This year my garden has kinda.... stunk. Big time. The only thing that seems to be doing well are my jalapenos.
Since we have a ton to use up, dinner the past few weeks has been a tad on the spicy side. Our peppers this year are fire breathing hot!
They actually make you sweat! Hubs has to keep a napkin close by just to wipe his brow with every bite! But we secretly love the pain these peppers put us through!
The thing I love most about this soup is the roasted tomatoes. I am obsessed with them. They get so sweet and rich when they are nice and roasted/caramelized.
With the added jalapenos it's instantly a guy favorite for those game day or tailgate parties now that football has started back up. You can make it ahead of time, or even in the crock pot!
Roasted Jalapeno, Tomato and Chicken Soup
1 1/2 lbs of tomatoes quartered
2-4 jalapenos (depends on your tolerance for heat!)
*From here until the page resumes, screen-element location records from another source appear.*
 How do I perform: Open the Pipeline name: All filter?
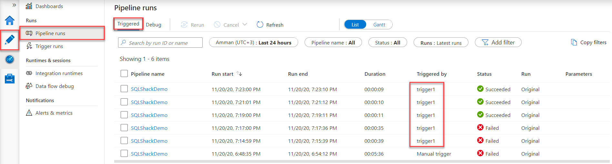tap(333, 43)
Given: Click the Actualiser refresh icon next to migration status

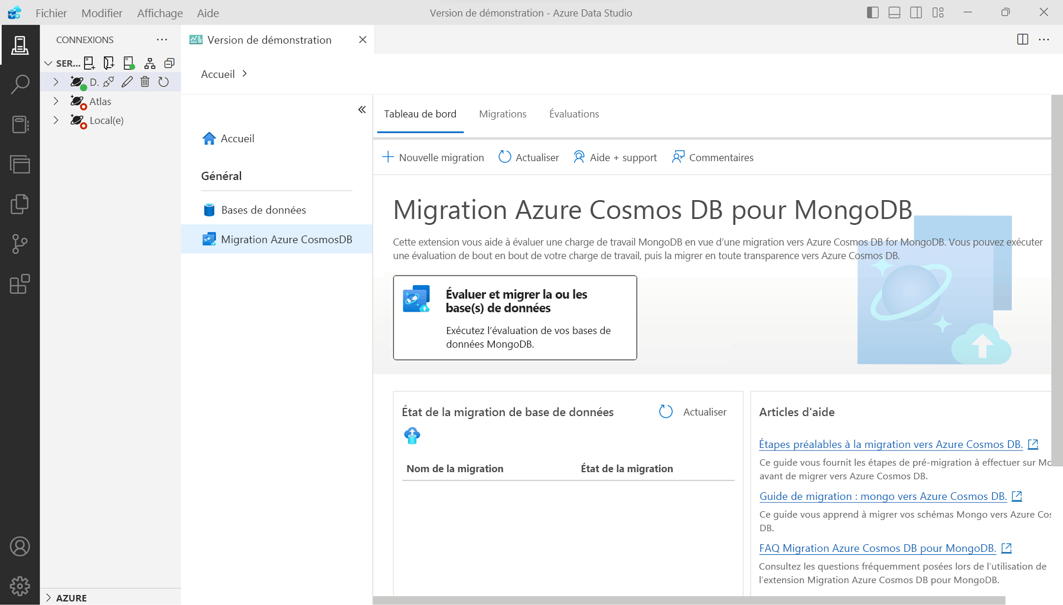Looking at the screenshot, I should click(x=666, y=412).
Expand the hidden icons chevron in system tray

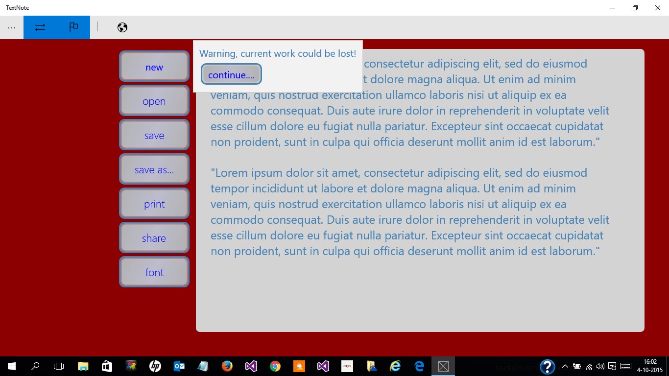pos(565,366)
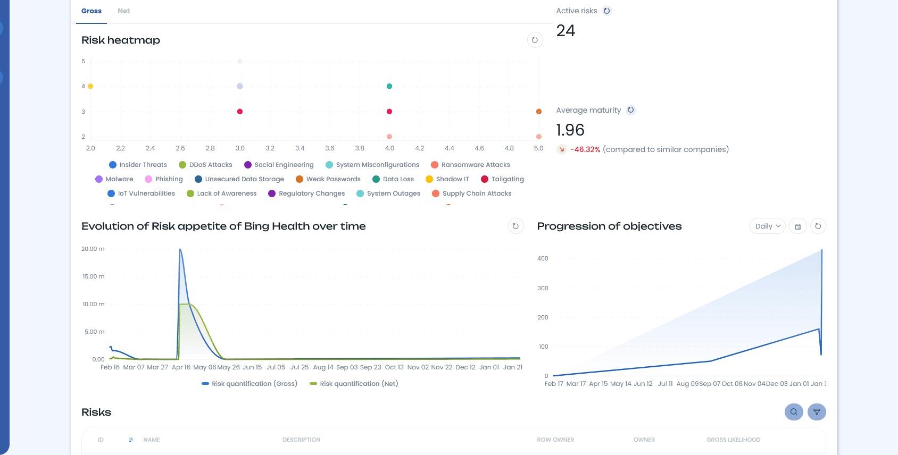Switch to the Net tab
The image size is (898, 455).
(123, 11)
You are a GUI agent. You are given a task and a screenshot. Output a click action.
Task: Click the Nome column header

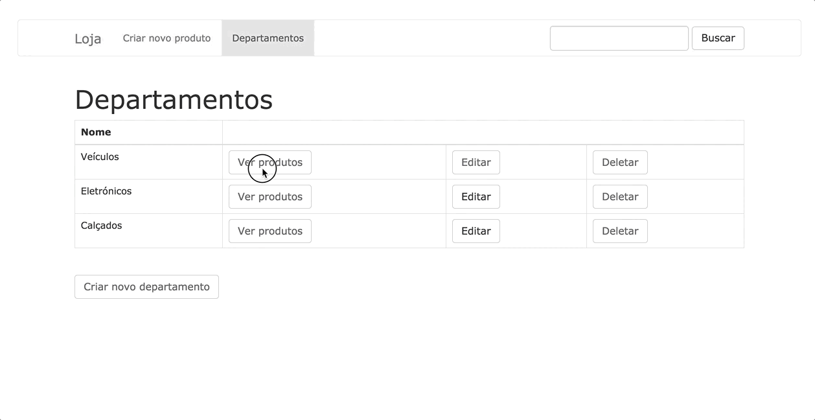[96, 132]
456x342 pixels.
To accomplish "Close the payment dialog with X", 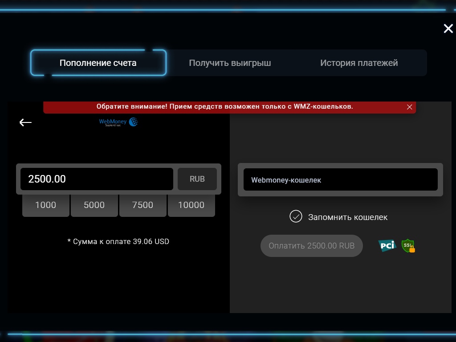I will pos(448,29).
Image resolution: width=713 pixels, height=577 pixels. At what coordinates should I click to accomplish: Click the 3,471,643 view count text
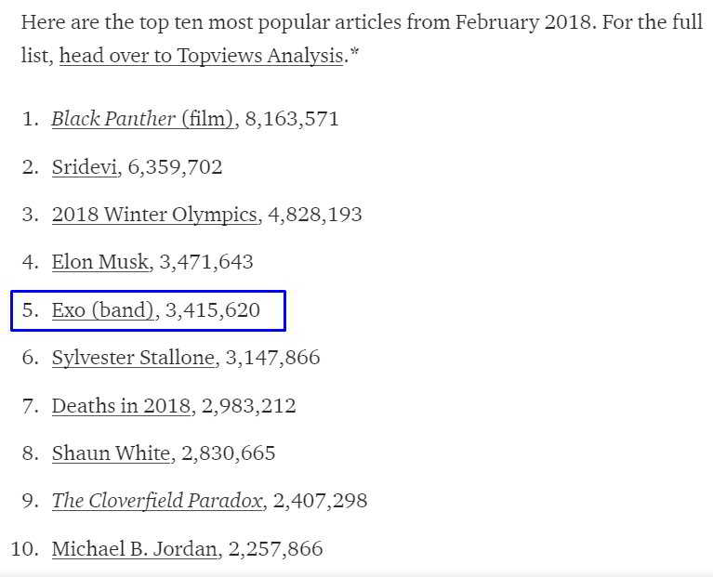point(206,262)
1 large yellow onion peeled and quartered
1/4 cup of olive oil
1/2 tsp salt
2 tsp minced garlic
6 cups of chicken stock
1 tsp cumin
the juice of one lime
2 chicken breasts cooked and shredded
2/3 of a cup of whole milk
Salt and pepper to taste
Optional garnish ideas:
Preheat oven to 450.
On a baking sheet, lay tomatoes, onions and jalapenos out. Drizzle olive oil and salt. Bake for about 20 minutes or until they are nice and roasted/caramelized.
Add roasted veggies to a large pot, along with your garlic, chicken stock, cumin and lime juice.
With an immersion blender, blend until smooth.
Add in chicken, simmer for about 15 minutes on medium/low heat. Mix in milk. continue to simmer for an addition 5-10 minutes. Salt and pepper to taste.
Serve with optional garnishes.
*To make without an immersion blender, transfer into a blender or food processor and process until smooth. Pour soup back into the pot when finished and continue proceeding steps.
*To make in a crock pot. Roast veggies as directed. Blend with chicken stock. Pour into a crock pot with remaining ingredients. Cook on low for 4 hours.